Details are now coming out fast regarding what mental health care in Guilford County will look like after a new partnership between Guilford County, Cone Health and Sandhills Center is in place – and so are answers to the all important question, “Hey, who’s going to pay for this shiny new mental health care system?”

The focal point of the operation will be on Third Street in Greensboro – not far from Cone Hospital and very near the county’s social services operations on Maple Street – and it will consist of a mental health urgent care center and two 16-bed facility-based crisis centers: one for adults, the other for adolescents and children.

County officials and others are very careful to refer to the site as a “mental health complex” rather than a “mental health campus” because “campus” implies a single entity is operating both – and complex federal regulations (that several people said off the record were “crazy”), prevents one entity from running both centers.  Therefore, Cone will run the adult care facility, and Sandhills Center, the management entity that administers Guilford County’s mental health services, will run the center that cares for children and adolescents.

At the “complex,” both centers will provide round the clock comprehensive behavioral health services seven days a week, fifty-two weeks a year.

Debbie Cunningham, the senior vice president of Behavioral Health Services for Cone Health, said the design of the buildings will optimize them for efficiency and also said that the new mental health delivery system will “serve as a new model of care for others in our state and beyond.”

Cunningham added that there could actually be three new buildings – with one an entry point that assigns patients to the two care centers when he or she needs to be admitted.  However, Guilford County Commissioner Jeff Phillips said the cost of building three structures rather than two was clearly a concern.  He said that, in the discussions, he’d heard some suggestion that three buildings might even be less expensive than two – but he added that he had doubts whether a three-building model could in the end be less expensive.

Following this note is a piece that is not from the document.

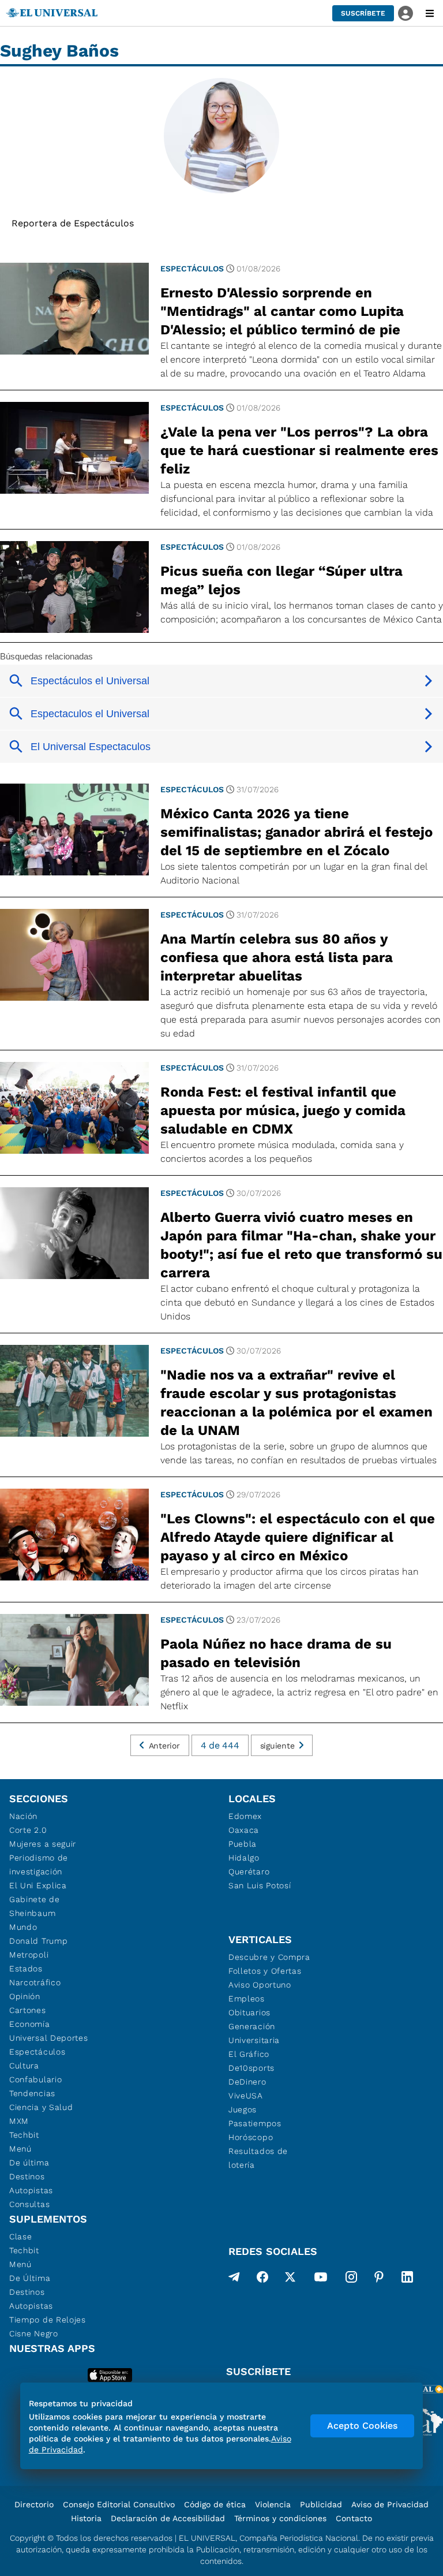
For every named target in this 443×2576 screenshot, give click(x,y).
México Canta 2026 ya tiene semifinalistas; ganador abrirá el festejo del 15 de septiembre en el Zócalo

That issue will likely be left up to the Guilford County Board of Commissioners since the county will cover the design and construction costs of the adult crisis facility while Cone will be the service provider.  In mid-November, the Board of Commissioners voted to hire an architectural firm to begin preliminary design work on a $14.5 million mental health building, but the new structure is estimated to cost $20 million.  Since the NC Dept. of Health and Human Services is strongly supportive of the move, wants Guilford County’s system to be successful and become a model that can be emulated across the state, there’s hope that the state, along with other potential funding sources, will help Guilford County cover some of the cost.

Sandhills Center, a management entity in West End that administers services in Guilford County and in eight other central North Carolina counties, is paying the design and construction costs for the planned child/adolescent crisis center, which is expected to be between 12,000 and 15,000 square feet and have an estimated cost of $8 million.

Some of the funding will come from a Medicaid waiver program meant help provide services to people who, without that care, would likely be in an institution, nursing home or hospital getting long-term care.

Sandhills Center CEO Victoria Whitt wrote in an email, “Sandhills Center’s Board of Directors has reserved funding to construct the Child/Adolescent Facility Based Crisis Facility.  Preliminary estimates indicate the facility will be between 12,000 and 15,000 square feet.  The Sandhills Center funding for the project comes from savings from managing Medicaid services under the 1915 (b)/(c) waiver.  One of the benefits of Sandhills Center becoming a 1915 (b)/(c) waiver site for managing services was that we could reinvest savings back into our local communities.  This partnership and planned facility exemplifies that reinvestment in a visible way.”